[Collected data entries]
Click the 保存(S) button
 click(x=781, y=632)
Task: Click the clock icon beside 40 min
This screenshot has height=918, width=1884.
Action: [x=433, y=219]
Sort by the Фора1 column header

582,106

PROBLEM TO WORK ON: With nothing left out, print the data above exactly.

THE ANSWER:
Click the 保存(S) button
 click(x=781, y=632)
Task: Click the clock icon beside 40 min
This screenshot has height=918, width=1884.
Action: [x=433, y=219]
Sort by the Фора1 column header

582,106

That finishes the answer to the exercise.